(DATA SHOWN)
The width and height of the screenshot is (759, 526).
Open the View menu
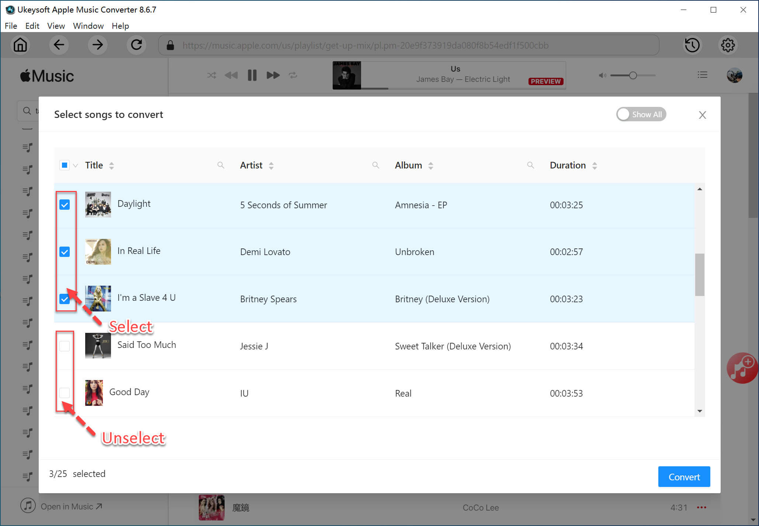[55, 25]
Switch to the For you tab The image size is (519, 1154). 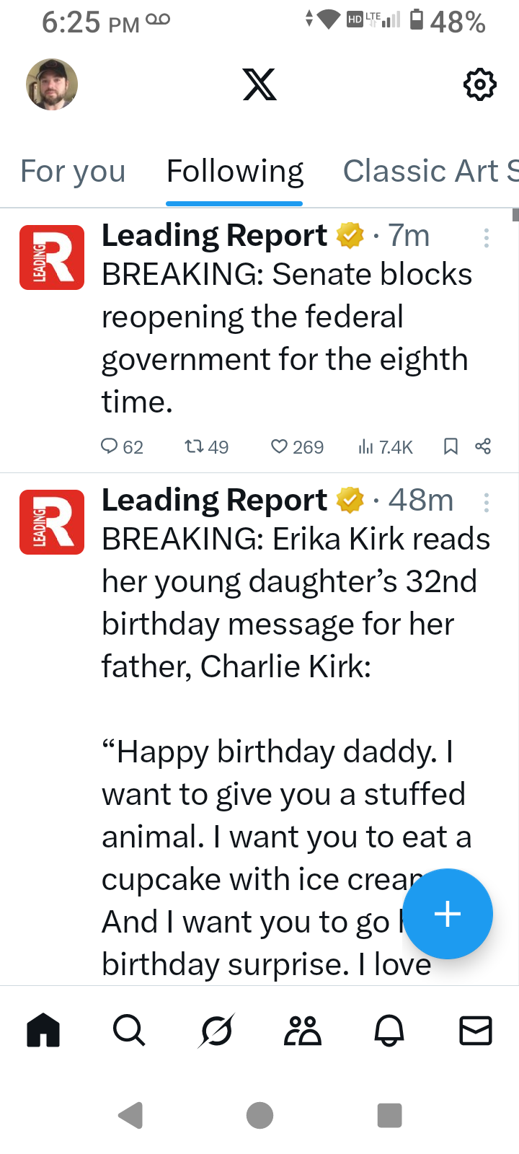click(x=73, y=172)
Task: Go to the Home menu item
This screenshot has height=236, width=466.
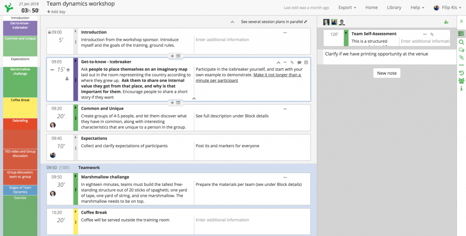Action: (x=371, y=8)
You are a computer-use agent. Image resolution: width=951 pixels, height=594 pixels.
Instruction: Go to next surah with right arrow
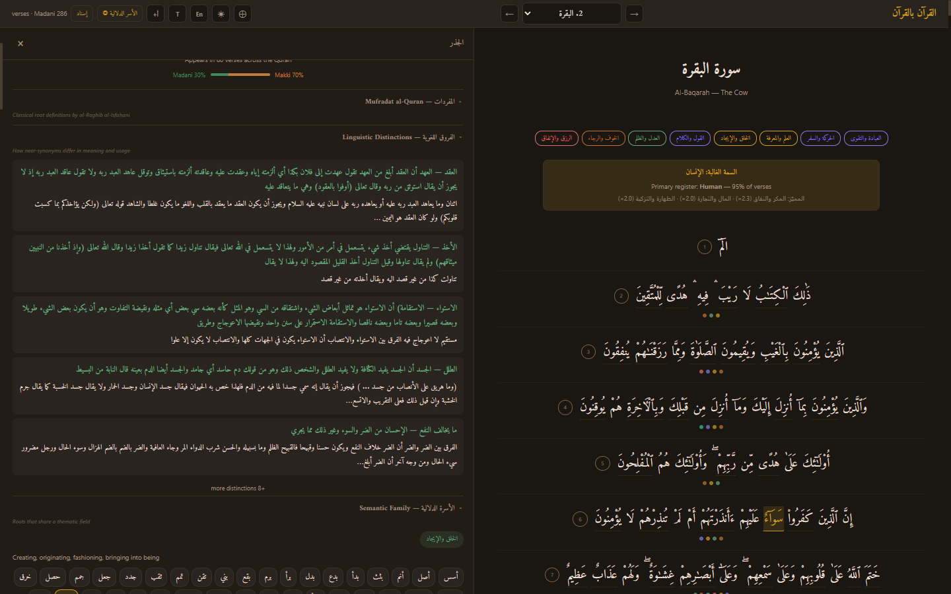(634, 14)
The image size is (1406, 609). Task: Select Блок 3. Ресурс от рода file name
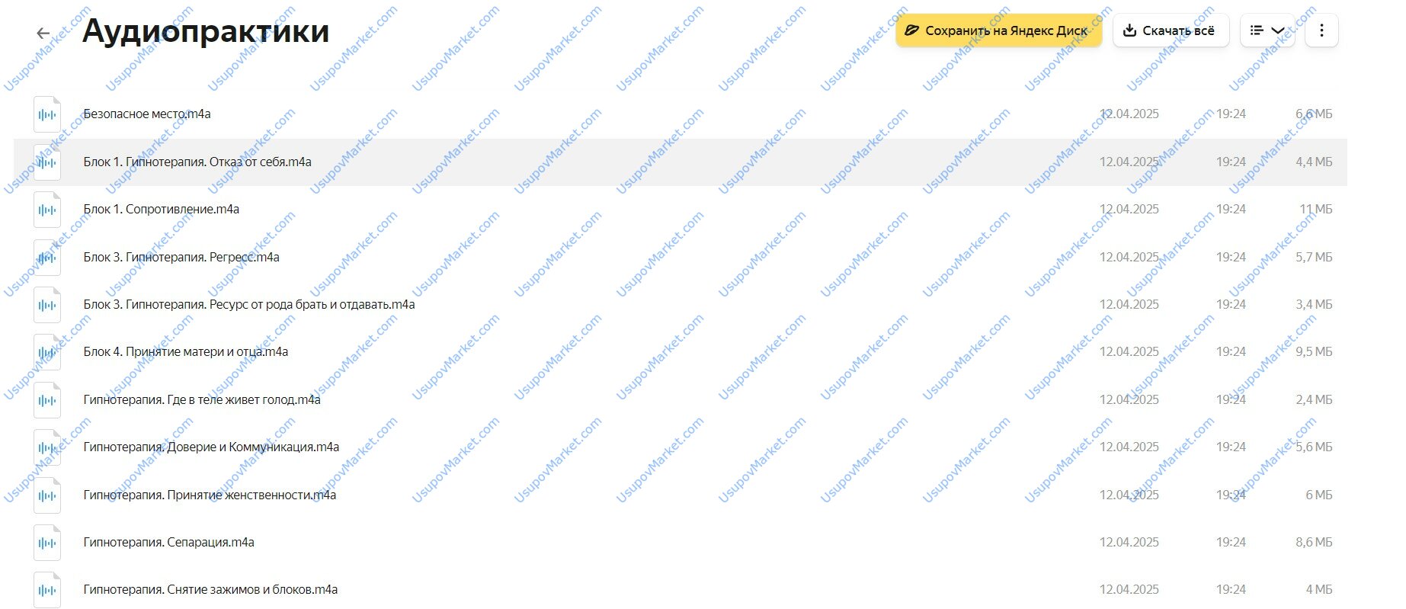(x=248, y=304)
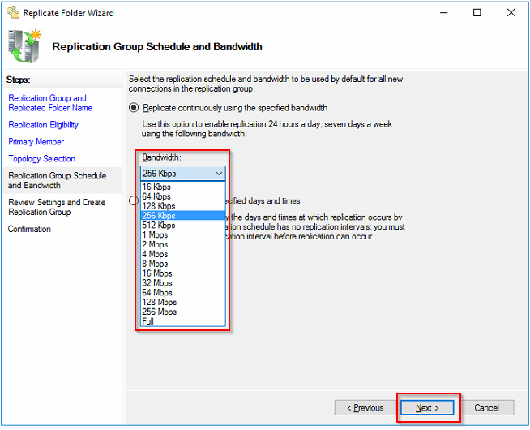Go back with the Previous button
This screenshot has width=530, height=430.
[365, 407]
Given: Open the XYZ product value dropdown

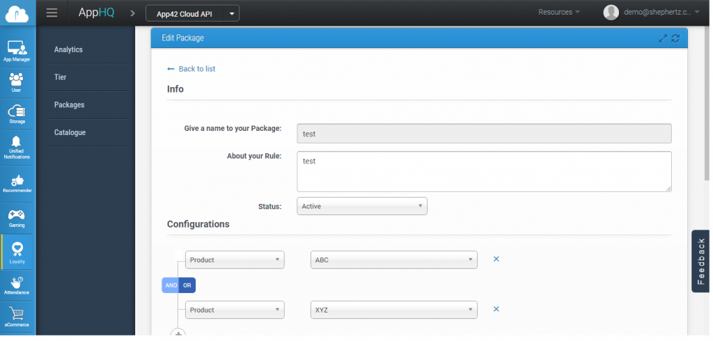Looking at the screenshot, I should pyautogui.click(x=393, y=310).
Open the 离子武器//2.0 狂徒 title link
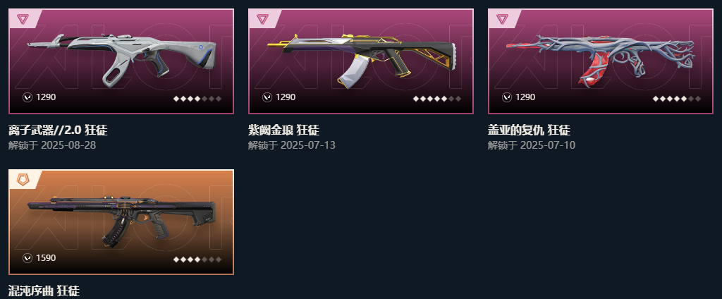 click(x=58, y=130)
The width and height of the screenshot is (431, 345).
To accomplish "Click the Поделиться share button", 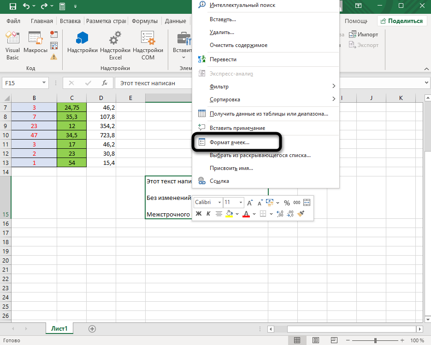I will (401, 21).
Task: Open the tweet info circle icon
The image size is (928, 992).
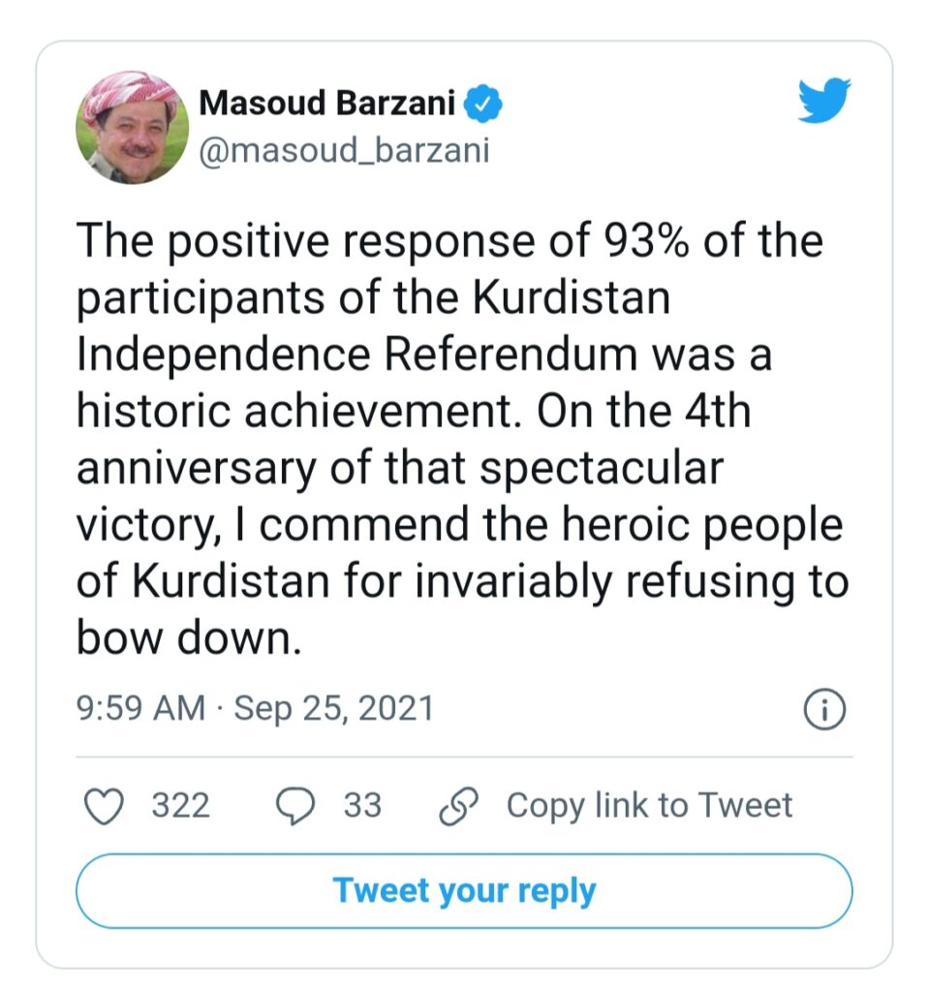Action: [x=825, y=710]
(End DATA SHOWN)
*DIRECTIONS:* Return only the lines from the line containing "Task: Open the tweet info circle icon" through the last line of the records above, both ends included, exactly as written, leaving pictures out.

*FINISHED TASK:*
Task: Open the tweet info circle icon
The image size is (928, 992).
Action: [x=825, y=710]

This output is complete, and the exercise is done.